**Schriftelijke opdracht**
Hervat de tekst over de bezwaren van appellant tegen de scores voor zijn functie en schrijf verder na de laatste zin.

**Tekstfragment**
□ □ □
6.1. Namens appellant is tevens gesteld dat aan de factor functionele vorming een hogere score had moeten worden toegekend omdat voor zijn functie een ervaringseis van zeveneneenhalf jaar zou moeten gelden en voor soortgelijke, met name genoemde functies een hogere score is toegekend. Voorts is aangevoerd dat voor leidinggeven ten onrechte een score van 0 punten is toegekend nu appellant weliswaar niet in strikt hiërarchische zin leiding geeft, maar wel verantwoordelijkheid draagt voor onder andere de uitvoeringsplanning. Ten slotte is betoogd dat aan de factor keuzemogelijkheden ten onrechte slechts een score van 3 punten is toegekend nu het ontwikkelen van nieuwe bestemmingsplannen een wezenlijk deel van zijn functie vormt, hetgeen moet worden beschouwd als het aandragen van nieuwe oplossingen voor (ingewikkelde) problemen in de sfeer van beleid, zoals omschreven bij de score van 4 punten van de secundaire factor keuzemogelijkheden. Ter onderbouwing hiervan heeft appellant verwezen naar de door hem opgestelde en als bijlage bij de op 24 december 1999 vastgestelde functiebe-schrijving gevoegde notitie van dezelfde datum, waarin hij destijds een en ander heeft uitgewerkt.
□ □ □
**Verzameld materiaal**
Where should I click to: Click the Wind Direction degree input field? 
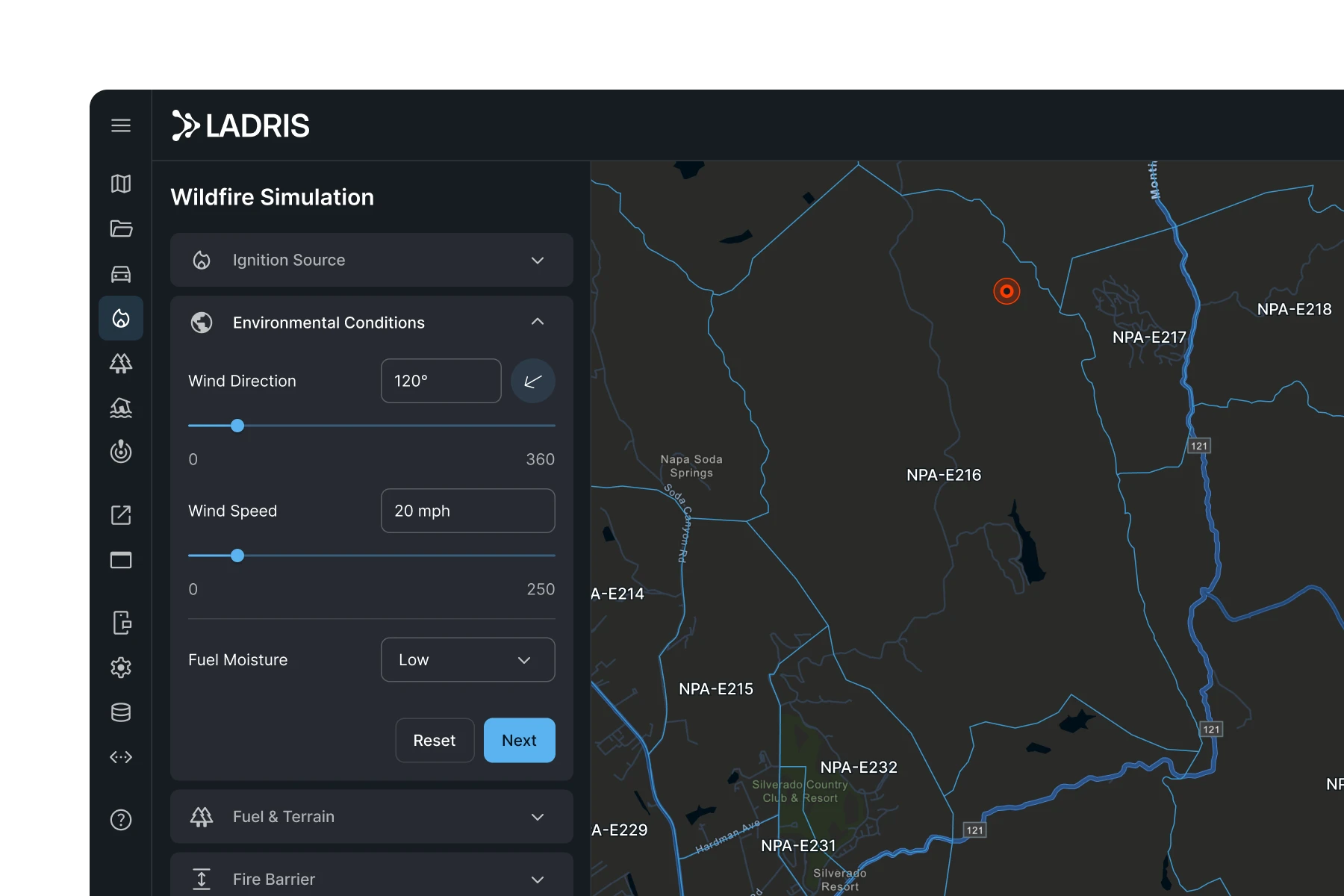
□ □ □
**Uitvoer hieronder**
6.2. De Raad stelt bij de beoordeling van voornoemde waarderingsfactoren voorop dat de rechterlijke toetsing een terughoudende dient te zijn, in die zin dat de rechter zich, naast de overigens in aanmerking komende toetsing van het bestreden besluit aan regels van geschreven en ongeschreven recht en algemene rechtsbeginselen, moet beperken tot de vraag of de in geding zijnde waardering op onvoldoende gronden berust. Dit laatste betekent dat eerst tot vernietiging van de omstreden waardering kan worden overgegaan indien deze als onhoudbaar moet worden aangemerkt. Daarvoor is ontoereikend de enkele omstandigheid dat een andere waardering op zichzelf verdedigbaar is.
6.3. Voorts is van belang dat als uitgangspunt heeft te gelden de op 24 december 1999 vastgestelde functiebeschrijving. Appellant heeft er weliswaar in de eerdergenoemde als bijlage bij die functiebeschrijving gevoegde notitie blijk van gegeven het niet helemaal eens te zijn met die beschrijving, maar heeft daartegen geen formeel bezwaar gemaakt.
6.4. Uitgaande van die functiebeschrijving, waaruit blijkt dat aan de functie van appellant geen leidinggevende werkzaamheden zijn verbonden, is gedaagdes waardering van de factor leidinggeven niet onhoudbaar te achten.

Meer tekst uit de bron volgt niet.